My uncle, back home in India, shared with me the challenge to finance his 60-year-old small business which he inherited from his father. He had to mortgage his home and his business premises – valued at $350,000 -- to secure a $25,000 loan, a loan to value ratio of 7%! Despite that, my uncle is one of the fortunate ones who can access formal financing at affordable interest rates because he owns real estate. Small business owners in developing economies are rarely that fortunate - without real estate, they struggle to obtain formal financing. For most MSMEs, capital and wealth are concentrated in movable assets -- in the developing world, 78% of the capital stock of businesses are inventory, equipment or receivables, and only 22% land and buildings. Conversely though, lending practices in most of the developing world, where wealth concentration in movables can be even greater, is disproportionate with concentration on immovables as the sole type of eligible collateral, most often due to inadequate legal and institutional protections available.
To find clarity and a potential solution to this challenge, I reached out to my colleague John Wilson who has extensive experience in Secured Transactions and Asset Based Lending (ABL) reforms. He immediately thought of “secured revolving line of credit (SLOC)” as the most effective credit product to address the unique needs of SMEs like my uncle’s.
ABL consists of lending products using the borrower’s tangible/intangible assets and payment instruments as collateral. SLOC is one of those products which is secured by inventory and accounts receivable.
Going back to my uncle, he has a small manufacturing company that makes chairs; and the business has cash needs at different stages of the production cycle; but the only financing that he could get was a regular installment loan with a “huge” over collateralization ratio. A SLOC would provide working capital at every stage of the business cycle using as collateral assets that “transforms” in shape and value over time.
This is how "revolving line of credit" would work for my uncle:
- The first stage of his manufacturing business is to purchase the raw material (lumber in this case), thus, the line of credit would be used in first instance to buy lumber. The lumber becomes the “asset” to be used as collateral. The amount disbursed for raw materials is usually much less than in subsequent productions stages given the higher risks, including conversion, sale and collection.
- The line of credit would also finance the manufacturing process, whereby the raw materials are converted into final products (these are the chairs that my uncle makes); the process is the same, and because the risk is lesser, the loan-to-value ratio is higher.
- In the third stage, the chairs are sold, but the business still needs cash to operate while the invoices are paid.
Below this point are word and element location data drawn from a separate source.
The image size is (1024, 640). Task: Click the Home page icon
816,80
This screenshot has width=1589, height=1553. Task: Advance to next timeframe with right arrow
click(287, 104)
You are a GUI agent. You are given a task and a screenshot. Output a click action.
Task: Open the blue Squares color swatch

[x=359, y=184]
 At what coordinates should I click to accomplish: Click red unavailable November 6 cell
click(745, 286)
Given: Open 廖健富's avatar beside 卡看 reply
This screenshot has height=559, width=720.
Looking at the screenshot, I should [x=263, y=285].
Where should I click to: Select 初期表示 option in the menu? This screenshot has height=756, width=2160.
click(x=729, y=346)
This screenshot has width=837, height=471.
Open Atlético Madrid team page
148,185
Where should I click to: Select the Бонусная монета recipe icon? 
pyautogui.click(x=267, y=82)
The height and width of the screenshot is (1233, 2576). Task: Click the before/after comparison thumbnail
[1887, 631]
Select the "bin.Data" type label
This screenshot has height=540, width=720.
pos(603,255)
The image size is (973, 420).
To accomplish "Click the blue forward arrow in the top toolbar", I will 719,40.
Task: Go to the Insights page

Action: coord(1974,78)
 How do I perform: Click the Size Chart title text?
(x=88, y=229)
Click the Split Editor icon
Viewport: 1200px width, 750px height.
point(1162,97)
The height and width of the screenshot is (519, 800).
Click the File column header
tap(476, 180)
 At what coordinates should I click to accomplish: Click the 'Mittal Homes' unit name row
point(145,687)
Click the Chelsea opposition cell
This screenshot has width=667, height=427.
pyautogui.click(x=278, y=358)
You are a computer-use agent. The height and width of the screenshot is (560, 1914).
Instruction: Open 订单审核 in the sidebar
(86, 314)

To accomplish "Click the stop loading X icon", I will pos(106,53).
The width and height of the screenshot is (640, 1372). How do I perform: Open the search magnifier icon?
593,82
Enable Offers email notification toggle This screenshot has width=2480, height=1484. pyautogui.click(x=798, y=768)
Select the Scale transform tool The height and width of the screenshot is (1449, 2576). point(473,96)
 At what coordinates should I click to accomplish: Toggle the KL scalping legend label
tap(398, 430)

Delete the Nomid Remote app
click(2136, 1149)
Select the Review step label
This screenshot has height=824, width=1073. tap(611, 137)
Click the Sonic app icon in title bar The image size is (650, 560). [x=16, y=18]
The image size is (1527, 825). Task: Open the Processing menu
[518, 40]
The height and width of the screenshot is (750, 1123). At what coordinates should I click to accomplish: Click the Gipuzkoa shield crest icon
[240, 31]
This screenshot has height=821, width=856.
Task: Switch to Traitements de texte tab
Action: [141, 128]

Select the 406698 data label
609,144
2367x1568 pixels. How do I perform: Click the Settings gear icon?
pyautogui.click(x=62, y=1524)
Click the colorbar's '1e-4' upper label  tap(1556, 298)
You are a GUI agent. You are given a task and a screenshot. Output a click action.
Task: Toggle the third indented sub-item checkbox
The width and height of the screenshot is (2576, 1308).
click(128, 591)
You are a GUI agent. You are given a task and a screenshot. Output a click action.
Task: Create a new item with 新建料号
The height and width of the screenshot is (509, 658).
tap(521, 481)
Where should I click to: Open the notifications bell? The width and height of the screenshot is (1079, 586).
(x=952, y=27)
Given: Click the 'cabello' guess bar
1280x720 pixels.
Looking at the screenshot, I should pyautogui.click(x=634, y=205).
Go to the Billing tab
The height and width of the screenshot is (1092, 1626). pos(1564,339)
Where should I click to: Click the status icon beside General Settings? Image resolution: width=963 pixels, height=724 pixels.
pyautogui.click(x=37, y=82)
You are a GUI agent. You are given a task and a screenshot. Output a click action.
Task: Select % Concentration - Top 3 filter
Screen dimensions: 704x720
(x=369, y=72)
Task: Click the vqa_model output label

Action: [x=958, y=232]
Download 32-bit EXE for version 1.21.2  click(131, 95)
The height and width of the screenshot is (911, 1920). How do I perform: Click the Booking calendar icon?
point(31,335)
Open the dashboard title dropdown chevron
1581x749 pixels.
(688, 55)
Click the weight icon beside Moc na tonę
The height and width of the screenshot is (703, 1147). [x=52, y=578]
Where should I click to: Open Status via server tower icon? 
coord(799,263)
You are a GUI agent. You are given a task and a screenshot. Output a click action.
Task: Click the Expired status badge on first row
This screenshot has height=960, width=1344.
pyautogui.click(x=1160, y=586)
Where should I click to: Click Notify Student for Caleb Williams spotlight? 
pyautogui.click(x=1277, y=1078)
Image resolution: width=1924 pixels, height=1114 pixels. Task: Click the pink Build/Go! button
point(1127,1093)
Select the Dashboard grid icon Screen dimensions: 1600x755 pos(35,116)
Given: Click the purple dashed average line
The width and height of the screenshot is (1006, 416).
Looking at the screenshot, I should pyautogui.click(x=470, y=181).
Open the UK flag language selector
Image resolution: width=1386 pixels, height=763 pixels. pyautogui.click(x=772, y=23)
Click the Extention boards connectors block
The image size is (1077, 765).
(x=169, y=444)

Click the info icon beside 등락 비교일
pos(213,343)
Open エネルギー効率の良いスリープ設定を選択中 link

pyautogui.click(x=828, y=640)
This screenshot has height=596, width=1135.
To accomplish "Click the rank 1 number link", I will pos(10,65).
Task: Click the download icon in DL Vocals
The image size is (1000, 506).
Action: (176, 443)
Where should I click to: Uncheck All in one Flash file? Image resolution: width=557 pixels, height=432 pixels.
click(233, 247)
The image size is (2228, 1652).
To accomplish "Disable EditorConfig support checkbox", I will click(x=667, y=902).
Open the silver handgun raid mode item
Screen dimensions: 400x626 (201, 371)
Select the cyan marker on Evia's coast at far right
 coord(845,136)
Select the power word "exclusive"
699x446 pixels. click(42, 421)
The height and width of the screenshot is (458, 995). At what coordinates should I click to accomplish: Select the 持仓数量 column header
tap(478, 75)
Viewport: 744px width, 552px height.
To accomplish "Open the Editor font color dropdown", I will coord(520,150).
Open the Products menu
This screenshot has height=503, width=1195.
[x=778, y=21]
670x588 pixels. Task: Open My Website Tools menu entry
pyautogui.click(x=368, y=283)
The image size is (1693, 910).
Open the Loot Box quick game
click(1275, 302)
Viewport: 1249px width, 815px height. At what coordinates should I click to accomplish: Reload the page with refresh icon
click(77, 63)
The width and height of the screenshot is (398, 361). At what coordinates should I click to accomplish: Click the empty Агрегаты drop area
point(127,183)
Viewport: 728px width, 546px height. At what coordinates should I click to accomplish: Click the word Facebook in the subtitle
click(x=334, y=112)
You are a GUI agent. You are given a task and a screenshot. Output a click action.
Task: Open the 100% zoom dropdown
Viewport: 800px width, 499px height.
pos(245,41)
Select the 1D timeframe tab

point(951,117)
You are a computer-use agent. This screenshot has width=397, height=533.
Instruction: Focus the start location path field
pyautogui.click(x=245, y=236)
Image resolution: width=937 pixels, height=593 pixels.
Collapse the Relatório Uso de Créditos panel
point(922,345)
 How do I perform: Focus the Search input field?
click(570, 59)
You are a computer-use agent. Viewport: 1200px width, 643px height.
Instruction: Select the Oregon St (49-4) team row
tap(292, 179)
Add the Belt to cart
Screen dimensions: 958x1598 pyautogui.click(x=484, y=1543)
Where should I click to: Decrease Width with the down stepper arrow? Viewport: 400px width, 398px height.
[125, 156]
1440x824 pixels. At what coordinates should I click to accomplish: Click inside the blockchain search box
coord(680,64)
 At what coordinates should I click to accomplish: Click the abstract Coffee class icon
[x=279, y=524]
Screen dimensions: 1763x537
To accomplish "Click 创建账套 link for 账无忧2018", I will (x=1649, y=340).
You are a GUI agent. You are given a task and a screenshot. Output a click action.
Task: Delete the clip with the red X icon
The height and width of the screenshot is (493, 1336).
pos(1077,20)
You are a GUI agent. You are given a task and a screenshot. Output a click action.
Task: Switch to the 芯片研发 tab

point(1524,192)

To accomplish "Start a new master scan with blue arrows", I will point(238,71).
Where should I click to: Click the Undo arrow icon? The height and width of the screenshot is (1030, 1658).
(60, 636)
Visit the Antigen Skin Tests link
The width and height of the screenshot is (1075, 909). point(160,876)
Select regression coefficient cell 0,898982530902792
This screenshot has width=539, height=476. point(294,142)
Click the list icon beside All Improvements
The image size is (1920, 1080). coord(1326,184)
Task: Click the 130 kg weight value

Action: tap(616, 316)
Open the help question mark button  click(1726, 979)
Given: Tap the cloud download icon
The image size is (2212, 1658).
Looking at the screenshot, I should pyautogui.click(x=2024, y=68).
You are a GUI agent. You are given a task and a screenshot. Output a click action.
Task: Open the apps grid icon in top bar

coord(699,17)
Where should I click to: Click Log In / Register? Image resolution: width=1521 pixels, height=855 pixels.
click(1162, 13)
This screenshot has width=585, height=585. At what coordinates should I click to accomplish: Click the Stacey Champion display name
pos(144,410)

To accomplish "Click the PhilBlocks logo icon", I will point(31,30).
The estimated value of the collateral, which at this stage are the “invoices,” is much more accurate, and the amount disbursed is usually the highest against the value of those invoices and the fact that there are no conversion or sales risks at this stage.
- The last stage of the cycle is the repayment of the loan: the furniture stores that buy the chairs will make the payments to the bank account that is tied to the line of credit which the bank then uses to repay the outstanding amount of the line of credit.
What are the advantages?
- For my uncle (the borrower), the benefit is reliable and efficient access to long-term financing
- For the lenders, the benefit is a security interest in collateral that increases in value and decreases in risk at every stage of the production cycle.
Given that the SLOC is tied to the value of the collateral, the lender must monitor it to ensure that it doesn’t decrease in value. Ideally, the local market provides the required financial and technological infrastructure (including electronic invoicing) to allow for proper loan underwriting and collateral monitoring. In jurisdictions, where invoicing by a seller to a buyer takes place via an XML file originated by the tax authority, the XML and tax authority records provide collateral monitoring for accounts payable and receivables in real time. For those jurisdictions where these building-blocks do not exist, collateral monitoring can take place via SLOC software and field audits.
Although a simple concept, SLOC depends on technology and innovation to develop an efficient secured transactions system – one which preserves the lender’s priority throughout the borrower’s business cycle and which creates effective remedies in case of default. Other financial infrastructures that support efficient asset-based lending are credit information systems, collateral registries, active secondary markets, and favorable banking regulation.
Although the SLOC product is particularly well suited for SME financing, particularly for SMEs that have trouble financing pre-sale phases of their business cycle, these facilities can help other enterprises including profitable business which require financing for growth, businesses which face seasonal fluctuations, or that are highly leveraged. The revolving line of credit is also frequently used to finance business turnarounds, leveraged buyouts or recapitalizations.
To help local economies and economic actors in need for efficient financing options, like my uncle back in India, modern and efficient credit infrastructure systems (relevant laws/regulations, collateral registries, and credit information reporting) can play a vital role. These systems can act as foundations to a financial sector which enables and equip its lenders in developing and offering innovative financing products such as ABL and SLOC.